Canada Will Regulate Vehicle Fuel Economy
7 February 2007
|Projected increase in greenhouse gas emissions in Canada. Click to enlarge.|
Declaring that “the era of voluntary compliance is over, ” Canadian Prime Minister Stephen Harper has said that for the first time ever, Canada “will regulate the fuel efficiency of motor vehicles, beginning with the 2011 model year.”
Harper said that his government would also move to regulate greenhouse gas emissions from major industrial sectors. His speech came in the wake of the recent release of the first volume of the fourth assessment report of climate change by the IPCC (earlier post), and in the context of Canada’s rapidly worsening greenhouse gas emissions situation.

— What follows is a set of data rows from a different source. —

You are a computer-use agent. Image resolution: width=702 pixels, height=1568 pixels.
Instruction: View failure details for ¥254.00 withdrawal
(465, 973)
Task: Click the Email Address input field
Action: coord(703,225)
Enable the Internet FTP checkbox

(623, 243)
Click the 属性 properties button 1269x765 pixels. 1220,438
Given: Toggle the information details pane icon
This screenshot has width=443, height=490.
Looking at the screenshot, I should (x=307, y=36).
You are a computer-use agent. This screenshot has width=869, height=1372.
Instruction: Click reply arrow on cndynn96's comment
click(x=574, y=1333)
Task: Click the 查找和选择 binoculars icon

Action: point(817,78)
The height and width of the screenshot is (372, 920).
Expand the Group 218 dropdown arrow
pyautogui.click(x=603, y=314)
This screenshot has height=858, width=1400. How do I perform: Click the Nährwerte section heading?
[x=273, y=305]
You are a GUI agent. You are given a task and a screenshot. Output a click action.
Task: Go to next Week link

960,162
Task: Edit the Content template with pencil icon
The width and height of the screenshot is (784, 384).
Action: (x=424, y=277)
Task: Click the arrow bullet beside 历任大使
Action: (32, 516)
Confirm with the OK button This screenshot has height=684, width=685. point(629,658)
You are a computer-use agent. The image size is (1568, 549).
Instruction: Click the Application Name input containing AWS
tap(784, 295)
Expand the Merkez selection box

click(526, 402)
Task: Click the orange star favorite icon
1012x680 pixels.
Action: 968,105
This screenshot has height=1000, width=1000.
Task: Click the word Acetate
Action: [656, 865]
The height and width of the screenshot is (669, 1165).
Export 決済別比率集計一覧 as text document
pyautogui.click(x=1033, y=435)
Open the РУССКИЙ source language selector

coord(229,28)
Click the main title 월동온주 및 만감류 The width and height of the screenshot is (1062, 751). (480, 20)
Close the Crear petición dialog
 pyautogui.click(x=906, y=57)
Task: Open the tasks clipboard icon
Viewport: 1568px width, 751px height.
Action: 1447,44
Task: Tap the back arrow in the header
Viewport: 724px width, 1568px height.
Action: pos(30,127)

Our government supports a concerted global effort to deal with climate change—and such an effort must include the major emitters, including the United States and China.
But we cannot ask others to act unless we are prepared to start at home, with real action on greenhouse gases and air pollution. After more than a decade of inaction on air quality and greenhouse gasses, Canada has one of the worst records in the developed world.
The previous government committed to ambitious greenhouse gas targets, and then presided over a 27% increase.
...for the first time ever, we will set out enforceable regulatory targets for the short, medium and long term. The era of voluntary compliance is over.
By 2010 Canada’s emissions would be about 46% above the targets it had agreed to hit by 2012 under the Kyoto Protocol on climate change. That’s up from 35 percent above the target in 2004, the latest year for which data are available.
Canada currently does not regulate vehicle fuel economy, but it tracks US CAFE standards through voluntary action by automakers.